Oft steckt auch noch ein kapitales Problem dahinter: Preisverleiher – ob Pharmakonzerne, Kirchen, Parteien oder Karnickelzüchter – müssen ihr eigenes Wohl im Blick haben. Es ist raffinierter Lobbyismus, wenn sie Preise verteilen: Je wichtiger die Preisempfänger, desto mehr blühen die Spender auf. Eine Imagepolitur mit hohem Nutzen bei geringen Kosten: Kaum eine Maßnahme macht so schnell so einseitig positiv bekannt wie eine Preisvergabe. Der Auslober erhält viel freundliche Aufmerksamkeit – und beifälliges Nicken der Medien. Ein harmloses Beispiel: Früher wusste kaum ein Journalist, dass es die Bundestierärztekammer gibt. Sie hob vor der Einführung des Euro die Tierarzt-Honorare drastisch an. Und spendierte 2000 Euro Preisgeld, damit Journalisten „Verständnis für den tierärztlichenaBeruf“ wecken. Die Folge: Jetzt sind sogar journalistische Tierhasser an der Thematik interessiert. Nicht nur schön: Etwaige Missstände in Praxen werden gerne übersehen.
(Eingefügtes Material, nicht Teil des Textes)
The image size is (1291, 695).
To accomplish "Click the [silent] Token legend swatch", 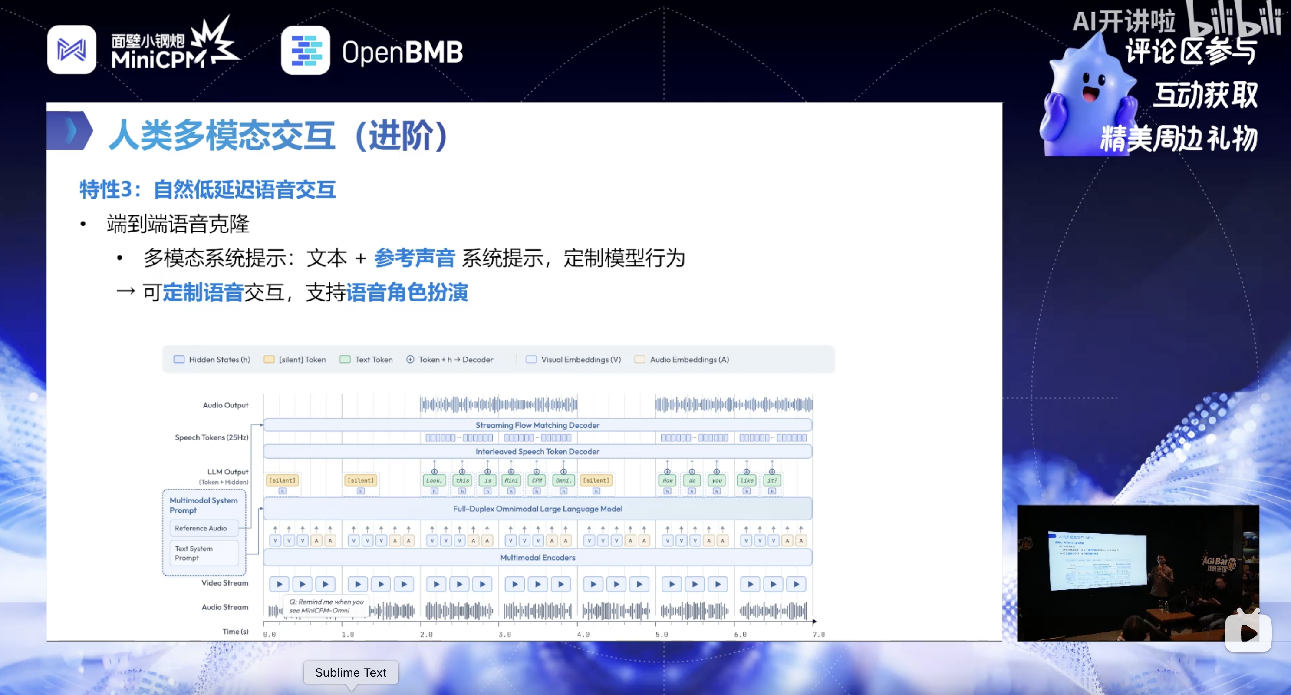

Auf solchem und auf anderem Weg: Medienpreise haben unkalkulierbare Nebenwirkungen. Sie sind Wunschmaschinen und beeinflussen die öffentliche Meinung stärker, als sie wollen und sollen. Das ist gefährlich. Zumal ständig die Versuchung lockt, im Hinblick auf Preislorbeer bestimmte Dinge zu veröffentlichen und andere nicht. Ehrlicherweise dürfte es nur Preise für PR geben – denn PR ist der geheime Zweck jeder Verleihung.
Gisela Sonnenburg, studierte Philosophin und Kulturkritikerin, arbeitet als freie Journalistin in Berlin.